## WORK ORDER
Reproduce word for word the part of the catalyst synthesis passage below starting at "All of the reagents" and ending at "Reagent (Tianjin, China).".

Solution 31P NMR spectra of 1 after different tests. (a) 1 in CH3CN after 4 h at 50 °C; (b) 1 in CH3CN after five days at room temperature; (c) 30 mg of 1 after the second catalytic test in optimal conditions; (d) 30 mg of 1 after the third catalytic test in optimal conditions; 31P NMR spectra appears at 0 ppm were referred to 85% H3PO4.

3. Materials and Methods

3.1. Materials

All of the reagents used were of analytical grade and obtained from commercial sources without further purification. Na2HPMo12O40·14H2O was prepared using literature methods and characterized by IR spectroscopy (Nicolet, Madison, WI, USA) [38]. All of the the sulfides were purchased from J&K Chemical (Beijing, China). Hydrogen peroxide was obtained from Deen Reagent (Tianjin, China).

Synthesis of Catalysts

● Synthesis of Na8[NiO2{Mo2O5(O3PCH3C(O)PO3)}2]·26H2O (1)

## RECORD EXTRACTS
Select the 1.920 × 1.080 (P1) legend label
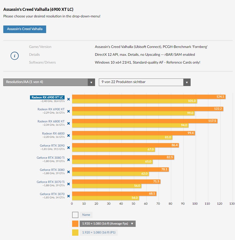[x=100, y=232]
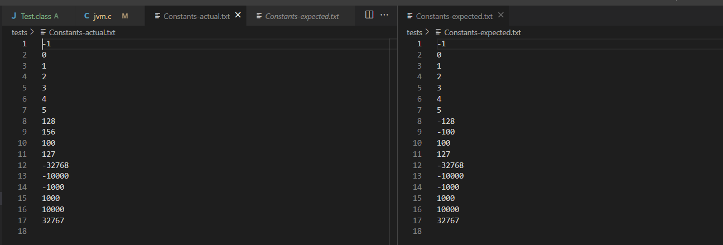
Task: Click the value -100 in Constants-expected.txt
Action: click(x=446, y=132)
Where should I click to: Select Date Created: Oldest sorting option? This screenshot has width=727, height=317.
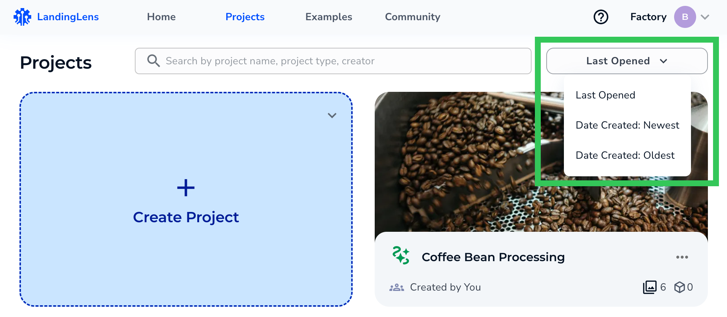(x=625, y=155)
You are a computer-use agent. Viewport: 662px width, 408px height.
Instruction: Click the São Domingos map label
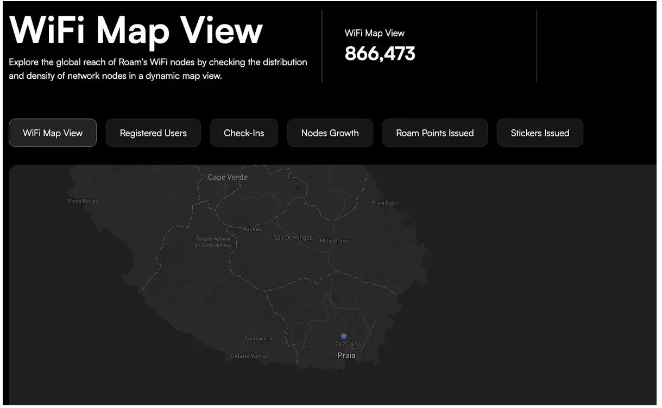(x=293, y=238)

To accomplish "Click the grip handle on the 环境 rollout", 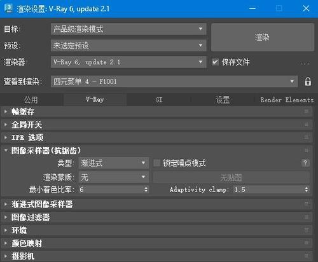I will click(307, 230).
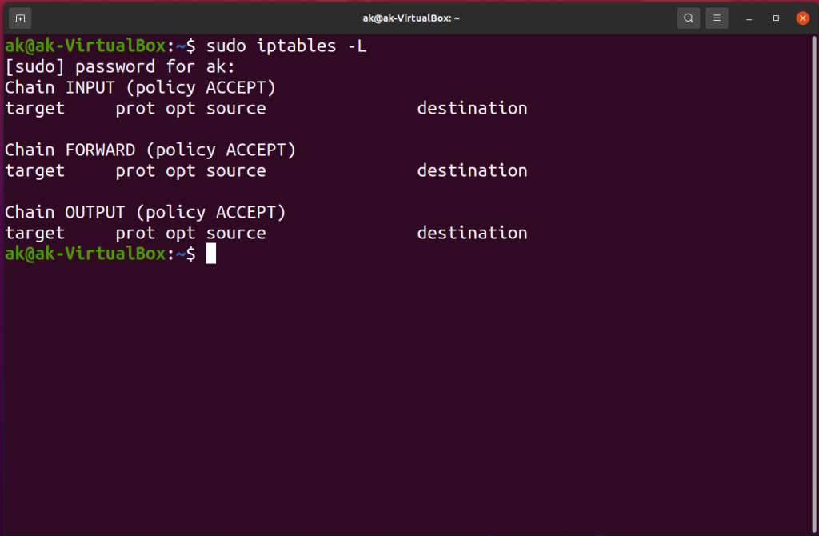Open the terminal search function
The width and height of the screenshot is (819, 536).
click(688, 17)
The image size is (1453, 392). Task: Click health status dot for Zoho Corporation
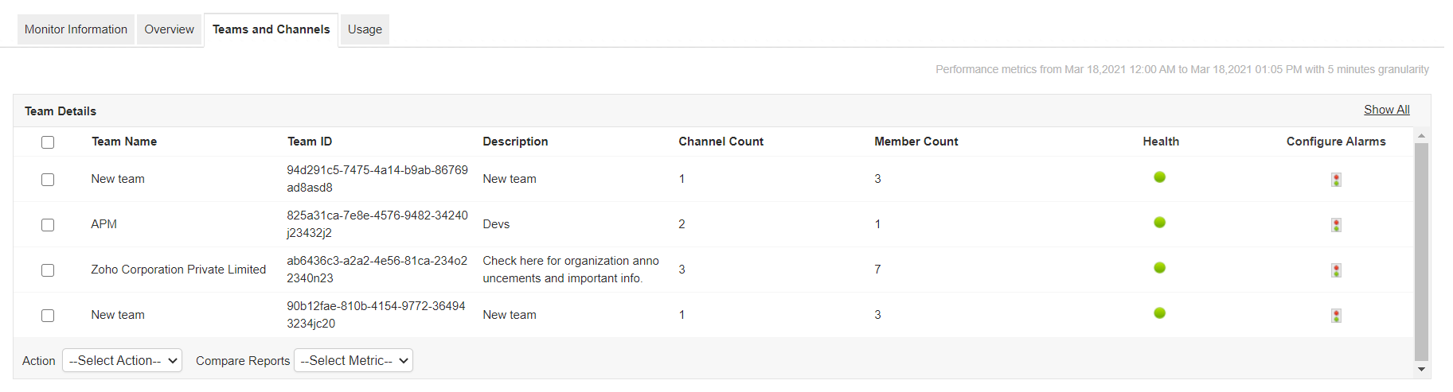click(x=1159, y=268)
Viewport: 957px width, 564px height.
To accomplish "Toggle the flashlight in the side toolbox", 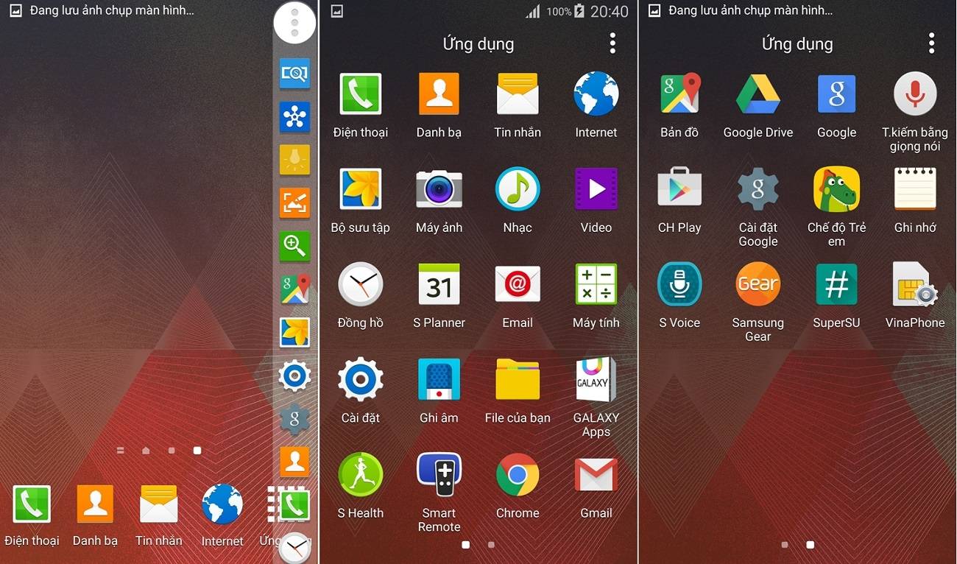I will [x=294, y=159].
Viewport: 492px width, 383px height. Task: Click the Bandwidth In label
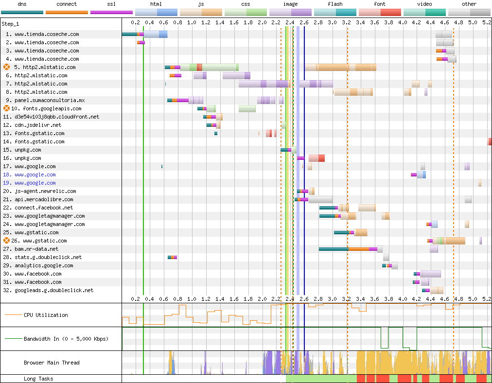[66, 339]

## SOLUTION TO THE PROBLEM
All of the reagents used were of analytical grade and obtained from commercial sources without further purification. Na2HPMo12O40·14H2O was prepared using literature methods and characterized by IR spectroscopy (Nicolet, Madison, WI, USA) [38]. All of the the sulfides were purchased from J&K Chemical (Beijing, China). Hydrogen peroxide was obtained from Deen Reagent (Tianjin, China).